2. Ok, I want to level blacksmithing! Give me the basics. What do I need to begin?

First, realize that all crafts level up by acquiring “inspiration points (IP).” Creating an item provides IP. Taking an existing item and breaking it down (“deconstructing”) provides IP. To level up, you need a certain amount of IP. Basically, IP is the equivalent of experience points.

To begin gaining IP, you have one of two choices. You can go out into the world (or to a guild store) and acquire iron ore, or gather metal-based weapons and heavy armor that you have no use for. If you collect ore, you need at least 10 in order to begin. If you collect weapons/armor, you only need one item to get started.

3. Ten ore? Got it. Unused weapons/armor? Check. What's next?

Find an anvil, which are typically in cities (but can be found out in the world).
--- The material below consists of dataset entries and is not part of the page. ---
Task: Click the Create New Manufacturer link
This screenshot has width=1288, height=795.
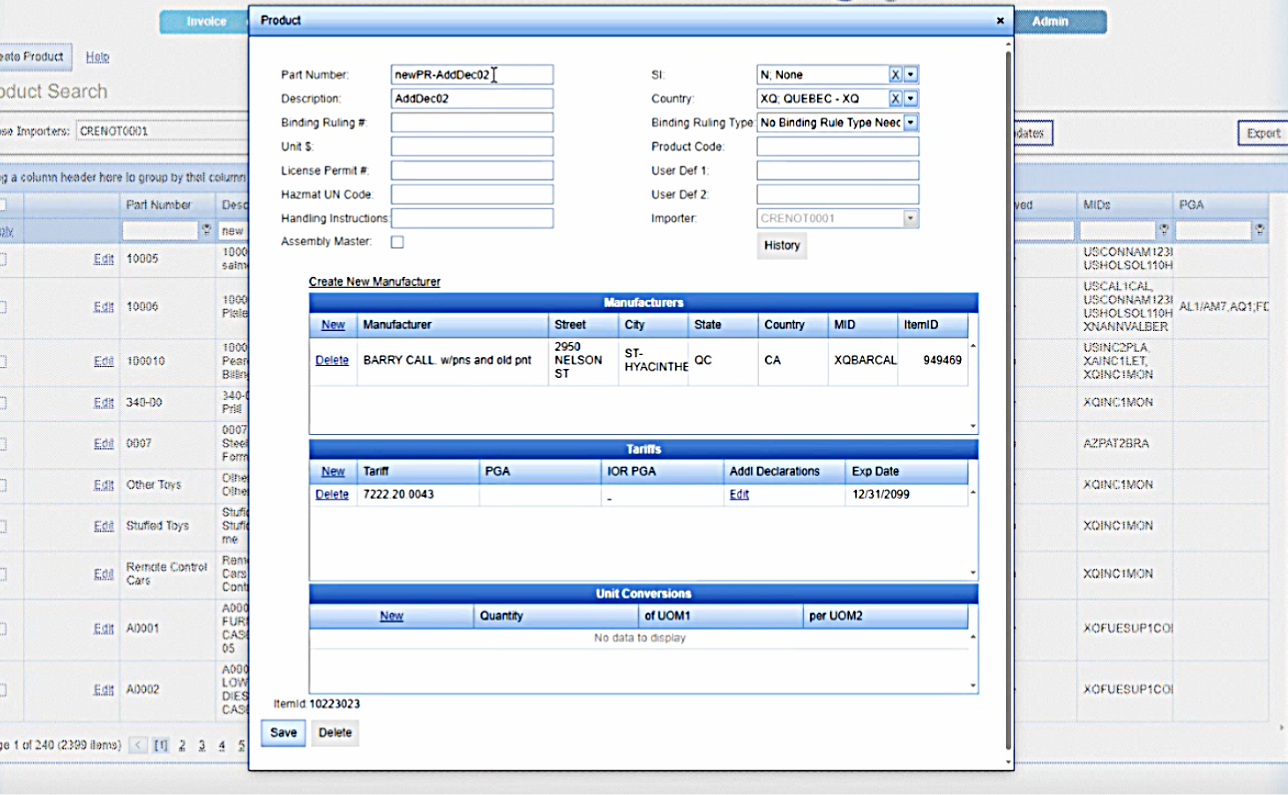Action: pyautogui.click(x=374, y=282)
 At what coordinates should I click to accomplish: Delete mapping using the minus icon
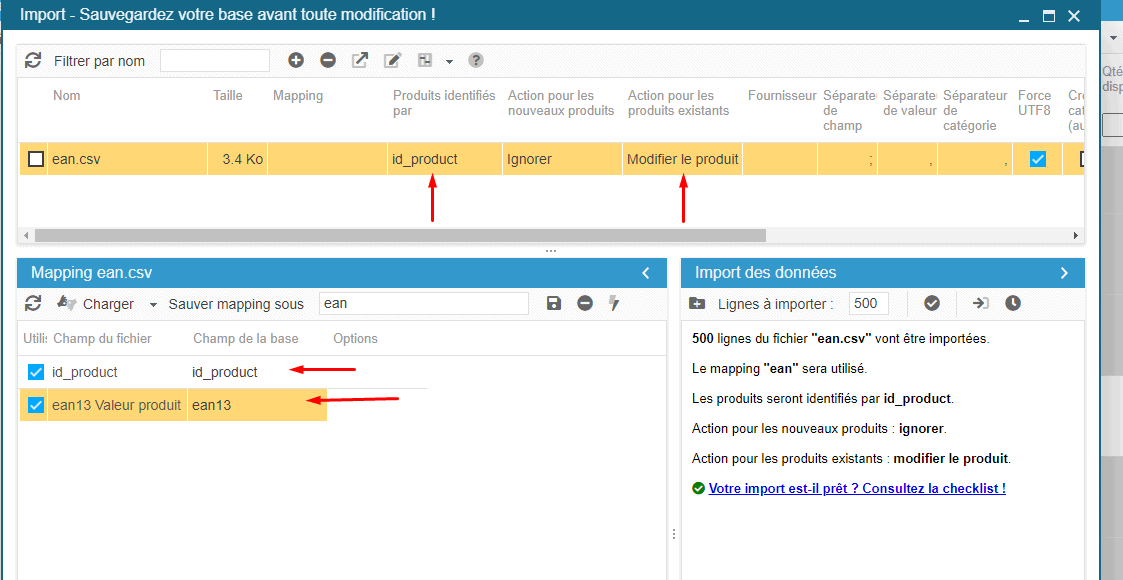point(585,303)
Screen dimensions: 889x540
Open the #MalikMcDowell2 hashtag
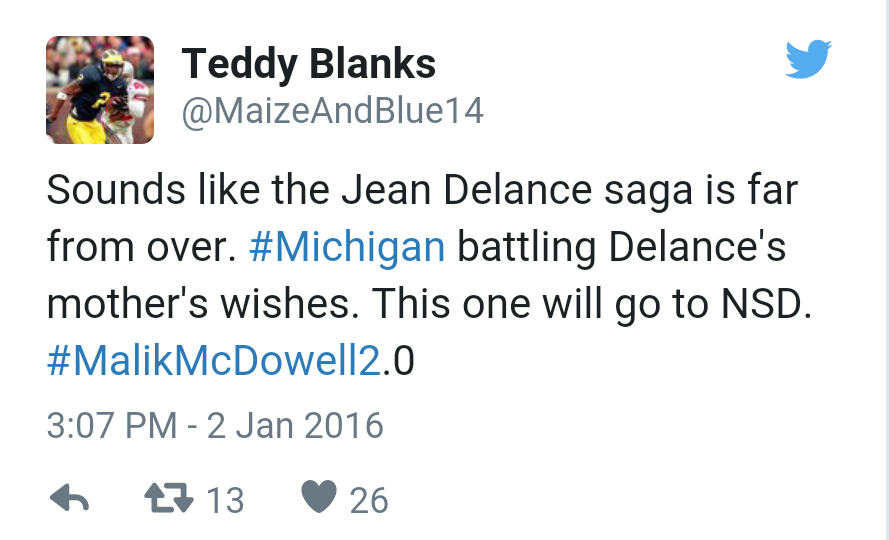214,361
The first time you open up the blacksmithing UI (mouse over the anvil and select “Use” (E) ) you will see some in-game tutorials. Read over them, or if you're like me, ignore it and worry about it later. The Blacksmithing UI has five main tabs along the top right in this order: Refine, Creation, Deconstruct, Improvement, and Research. When you open up the UI, it automatically puts you in “Refine.” Here, if you have 10+ ore, you can select that ore and turn them into ingots.

The alternative is to select “Deconstruct.” Choose this to destroy armor and weapons into ingots. When you pick “Deconstruct,” you will be given the choice to extract weapons or armor (called Apparel). Next, pick (double-click) the item to deconstruct, and it will be highlighted at the bottom of your screen. If you're sure you want to destroy it, do so by clicking the Deconstruct command (R).

Deconstruct destroys the weapon or armor, and provides you with some of the raw materials used to create that item. In all cases, refining ore or deconstructing weapons or armor will give you ingots (for example, deconstructing a heavy iron helmet will give you iron ingots). You may also get racial stones, quality enhancers, and trait stones depending on the item being deconstructed and luck.

On average, 10 iron ore yields 8 iron ingots. Deconstructing weapons and armor provides less but provides the chance to get racial stones, item enhancers, and trait stones.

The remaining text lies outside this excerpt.